EXERCISE REQUIREMENTS: Go through the entries below and write each one out exactly.

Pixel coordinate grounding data
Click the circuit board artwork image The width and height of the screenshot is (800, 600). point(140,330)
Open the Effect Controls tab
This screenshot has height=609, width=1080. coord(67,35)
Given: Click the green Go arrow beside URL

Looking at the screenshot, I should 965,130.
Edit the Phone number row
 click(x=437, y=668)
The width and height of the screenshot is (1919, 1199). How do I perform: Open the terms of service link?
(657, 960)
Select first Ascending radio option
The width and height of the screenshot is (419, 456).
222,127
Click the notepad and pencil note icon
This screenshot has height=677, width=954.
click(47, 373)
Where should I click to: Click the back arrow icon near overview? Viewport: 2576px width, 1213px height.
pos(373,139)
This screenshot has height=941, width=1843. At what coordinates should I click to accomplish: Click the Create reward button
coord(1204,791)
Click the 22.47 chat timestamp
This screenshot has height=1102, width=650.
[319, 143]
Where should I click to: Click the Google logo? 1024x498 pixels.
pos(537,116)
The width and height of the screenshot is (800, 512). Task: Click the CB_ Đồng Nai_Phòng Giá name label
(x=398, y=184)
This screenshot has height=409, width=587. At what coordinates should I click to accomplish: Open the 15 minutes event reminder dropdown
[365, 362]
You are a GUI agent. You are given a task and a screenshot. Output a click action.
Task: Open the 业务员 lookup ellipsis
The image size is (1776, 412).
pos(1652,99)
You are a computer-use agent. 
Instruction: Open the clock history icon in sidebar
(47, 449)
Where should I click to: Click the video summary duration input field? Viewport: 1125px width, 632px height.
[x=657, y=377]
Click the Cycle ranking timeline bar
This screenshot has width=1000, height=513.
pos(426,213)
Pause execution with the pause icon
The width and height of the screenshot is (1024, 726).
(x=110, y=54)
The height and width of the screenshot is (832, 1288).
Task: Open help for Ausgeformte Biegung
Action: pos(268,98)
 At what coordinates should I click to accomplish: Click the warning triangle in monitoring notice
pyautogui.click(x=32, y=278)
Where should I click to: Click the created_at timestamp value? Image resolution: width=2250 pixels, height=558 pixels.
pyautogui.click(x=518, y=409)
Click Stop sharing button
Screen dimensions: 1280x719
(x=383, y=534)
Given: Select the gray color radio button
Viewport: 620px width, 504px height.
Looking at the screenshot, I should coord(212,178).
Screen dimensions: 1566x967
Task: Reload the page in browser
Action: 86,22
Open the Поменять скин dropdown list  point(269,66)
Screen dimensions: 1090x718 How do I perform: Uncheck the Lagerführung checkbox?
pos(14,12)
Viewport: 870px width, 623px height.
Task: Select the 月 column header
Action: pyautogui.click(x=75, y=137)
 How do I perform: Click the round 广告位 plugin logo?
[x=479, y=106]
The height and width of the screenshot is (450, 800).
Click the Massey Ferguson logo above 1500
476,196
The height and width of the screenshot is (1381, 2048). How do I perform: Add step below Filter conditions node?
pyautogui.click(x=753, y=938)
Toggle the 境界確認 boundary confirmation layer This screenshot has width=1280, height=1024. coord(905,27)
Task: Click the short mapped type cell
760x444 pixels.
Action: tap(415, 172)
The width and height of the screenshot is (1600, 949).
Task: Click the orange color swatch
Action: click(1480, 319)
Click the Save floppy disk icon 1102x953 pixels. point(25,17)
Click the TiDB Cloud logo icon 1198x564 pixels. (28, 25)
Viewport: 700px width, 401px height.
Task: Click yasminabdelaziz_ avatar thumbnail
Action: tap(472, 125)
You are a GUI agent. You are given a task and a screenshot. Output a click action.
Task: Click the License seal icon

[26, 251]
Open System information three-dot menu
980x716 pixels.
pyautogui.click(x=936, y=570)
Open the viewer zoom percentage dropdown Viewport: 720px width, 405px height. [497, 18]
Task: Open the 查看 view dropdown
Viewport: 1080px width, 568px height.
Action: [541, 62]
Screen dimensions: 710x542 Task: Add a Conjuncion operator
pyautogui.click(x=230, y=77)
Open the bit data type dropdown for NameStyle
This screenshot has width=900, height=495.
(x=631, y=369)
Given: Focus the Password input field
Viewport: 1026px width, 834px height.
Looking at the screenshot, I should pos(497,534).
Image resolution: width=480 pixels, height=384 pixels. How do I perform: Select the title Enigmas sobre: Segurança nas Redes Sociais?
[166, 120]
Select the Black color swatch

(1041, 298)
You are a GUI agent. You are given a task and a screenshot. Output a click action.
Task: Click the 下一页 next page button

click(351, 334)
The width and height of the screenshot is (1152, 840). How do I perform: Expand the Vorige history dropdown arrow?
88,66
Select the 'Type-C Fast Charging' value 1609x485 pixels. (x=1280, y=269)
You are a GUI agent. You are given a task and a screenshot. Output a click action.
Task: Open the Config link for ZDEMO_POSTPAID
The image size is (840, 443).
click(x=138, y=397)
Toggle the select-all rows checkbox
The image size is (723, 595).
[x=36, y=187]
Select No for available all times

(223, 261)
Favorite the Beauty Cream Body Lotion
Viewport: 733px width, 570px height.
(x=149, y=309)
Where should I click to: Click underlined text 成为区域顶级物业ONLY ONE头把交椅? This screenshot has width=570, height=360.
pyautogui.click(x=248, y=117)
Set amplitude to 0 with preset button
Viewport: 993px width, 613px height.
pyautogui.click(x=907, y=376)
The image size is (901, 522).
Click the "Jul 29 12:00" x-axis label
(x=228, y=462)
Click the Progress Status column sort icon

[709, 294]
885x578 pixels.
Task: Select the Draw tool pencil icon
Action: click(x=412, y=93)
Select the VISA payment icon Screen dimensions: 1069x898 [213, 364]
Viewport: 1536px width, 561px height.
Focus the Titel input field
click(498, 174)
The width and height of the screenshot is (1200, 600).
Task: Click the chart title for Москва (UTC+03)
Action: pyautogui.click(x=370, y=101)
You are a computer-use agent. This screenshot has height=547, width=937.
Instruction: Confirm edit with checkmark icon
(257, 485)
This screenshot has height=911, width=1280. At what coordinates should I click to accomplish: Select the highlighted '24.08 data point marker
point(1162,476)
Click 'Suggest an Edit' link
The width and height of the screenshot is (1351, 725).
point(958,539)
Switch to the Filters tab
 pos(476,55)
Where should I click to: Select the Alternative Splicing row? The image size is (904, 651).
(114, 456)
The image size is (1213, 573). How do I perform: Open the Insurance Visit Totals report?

RESPONSE FOR THIS EXERCISE:
Click the circuit board artwork image The width and height of the screenshot is (800, 600). point(140,330)
Open the Effect Controls tab
This screenshot has height=609, width=1080. coord(67,35)
Given: Click the green Go arrow beside URL

Looking at the screenshot, I should 965,130.
Edit the Phone number row
 click(x=437, y=668)
The width and height of the screenshot is (1919, 1199). How do I perform: Open the terms of service link?
(657, 960)
Select first Ascending radio option
The width and height of the screenshot is (419, 456).
222,127
Click the notepad and pencil note icon
This screenshot has height=677, width=954.
click(47, 373)
Where should I click to: Click the back arrow icon near overview? Viewport: 2576px width, 1213px height.
pos(373,139)
This screenshot has height=941, width=1843. At what coordinates should I click to accomplish: Click the Create reward button
coord(1204,791)
Click the 22.47 chat timestamp
This screenshot has height=1102, width=650.
[319, 143]
Where should I click to: Click the Google logo? 1024x498 pixels.
pos(537,116)
The width and height of the screenshot is (800, 512). Task: Click the CB_ Đồng Nai_Phòng Giá name label
(x=398, y=184)
This screenshot has height=409, width=587. At what coordinates should I click to accomplish: Open the 15 minutes event reminder dropdown
[365, 362]
You are a GUI agent. You are given a task and a screenshot. Output a click action.
Task: Open the 业务员 lookup ellipsis
The image size is (1776, 412).
pos(1652,99)
You are a computer-use agent. 
Instruction: Open the clock history icon in sidebar
(47, 449)
Where should I click to: Click the video summary duration input field? Viewport: 1125px width, 632px height.
[x=657, y=377]
Click the Cycle ranking timeline bar
This screenshot has width=1000, height=513.
pos(426,213)
Pause execution with the pause icon
The width and height of the screenshot is (1024, 726).
(x=110, y=54)
The height and width of the screenshot is (832, 1288).
Task: Open help for Ausgeformte Biegung
Action: pos(268,98)
 At what coordinates should I click to accomplish: Click the warning triangle in monitoring notice
pyautogui.click(x=32, y=278)
Where should I click to: Click the created_at timestamp value? Image resolution: width=2250 pixels, height=558 pixels.
pyautogui.click(x=518, y=409)
Click Stop sharing button
Screen dimensions: 1280x719
(x=383, y=534)
Given: Select the gray color radio button
Viewport: 620px width, 504px height.
Looking at the screenshot, I should coord(212,178).
Screen dimensions: 1566x967
Task: Reload the page in browser
Action: 86,22
Open the Поменять скин dropdown list  point(269,66)
Screen dimensions: 1090x718 How do I perform: Uncheck the Lagerführung checkbox?
pos(14,12)
Viewport: 870px width, 623px height.
Task: Select the 月 column header
Action: pyautogui.click(x=75, y=137)
 How do I perform: Click the round 广告位 plugin logo?
[x=479, y=106]
The height and width of the screenshot is (450, 800).
Click the Massey Ferguson logo above 1500
476,196
The height and width of the screenshot is (1381, 2048). How do I perform: Add step below Filter conditions node?
pyautogui.click(x=753, y=938)
Toggle the 境界確認 boundary confirmation layer This screenshot has width=1280, height=1024. coord(905,27)
Task: Click the short mapped type cell
760x444 pixels.
Action: tap(415, 172)
The width and height of the screenshot is (1600, 949).
Task: Click the orange color swatch
Action: click(1480, 319)
Click the Save floppy disk icon 1102x953 pixels. point(25,17)
Click the TiDB Cloud logo icon 1198x564 pixels. (28, 25)
Viewport: 700px width, 401px height.
Task: Click yasminabdelaziz_ avatar thumbnail
Action: tap(472, 125)
You are a GUI agent. You are given a task and a screenshot. Output a click action.
Task: Click the License seal icon

[26, 251]
Open System information three-dot menu
980x716 pixels.
pyautogui.click(x=936, y=570)
Open the viewer zoom percentage dropdown Viewport: 720px width, 405px height. [497, 18]
Task: Open the 查看 view dropdown
Viewport: 1080px width, 568px height.
Action: [541, 62]
Screen dimensions: 710x542 Task: Add a Conjuncion operator
pyautogui.click(x=230, y=77)
Open the bit data type dropdown for NameStyle
This screenshot has width=900, height=495.
(x=631, y=369)
Given: Focus the Password input field
Viewport: 1026px width, 834px height.
Looking at the screenshot, I should pos(497,534).
Image resolution: width=480 pixels, height=384 pixels. How do I perform: Select the title Enigmas sobre: Segurança nas Redes Sociais?
[166, 120]
Select the Black color swatch

(1041, 298)
You are a GUI agent. You are given a task and a screenshot. Output a click action.
Task: Click the 下一页 next page button

click(351, 334)
The width and height of the screenshot is (1152, 840). How do I perform: Expand the Vorige history dropdown arrow?
88,66
Select the 'Type-C Fast Charging' value 1609x485 pixels. (x=1280, y=269)
You are a GUI agent. You are given a task and a screenshot. Output a click action.
Task: Open the Config link for ZDEMO_POSTPAID
The image size is (840, 443).
click(x=138, y=397)
Toggle the select-all rows checkbox
The image size is (723, 595).
[x=36, y=187]
Select No for available all times

(223, 261)
Favorite the Beauty Cream Body Lotion
Viewport: 733px width, 570px height.
(x=149, y=309)
Where should I click to: Click underlined text 成为区域顶级物业ONLY ONE头把交椅? This screenshot has width=570, height=360.
pyautogui.click(x=248, y=117)
Set amplitude to 0 with preset button
Viewport: 993px width, 613px height.
pyautogui.click(x=907, y=376)
The image size is (901, 522).
Click the "Jul 29 12:00" x-axis label
(x=228, y=462)
Click the Progress Status column sort icon

[709, 294]
885x578 pixels.
Task: Select the Draw tool pencil icon
Action: click(x=412, y=93)
Select the VISA payment icon Screen dimensions: 1069x898 [213, 364]
Viewport: 1536px width, 561px height.
Focus the Titel input field
click(498, 174)
The width and height of the screenshot is (1200, 600).
Task: Click the chart title for Москва (UTC+03)
Action: pyautogui.click(x=370, y=101)
You are a computer-use agent. This screenshot has height=547, width=937.
Instruction: Confirm edit with checkmark icon
(257, 485)
This screenshot has height=911, width=1280. At what coordinates should I click to accomplish: Select the highlighted '24.08 data point marker
point(1162,476)
Click 'Suggest an Edit' link
The width and height of the screenshot is (1351, 725).
point(958,539)
Switch to the Filters tab
 pos(476,55)
Where should I click to: Select the Alternative Splicing row? The image size is (904, 651).
(114, 456)
The image size is (1213, 573). How do I perform: Open the Insurance Visit Totals report?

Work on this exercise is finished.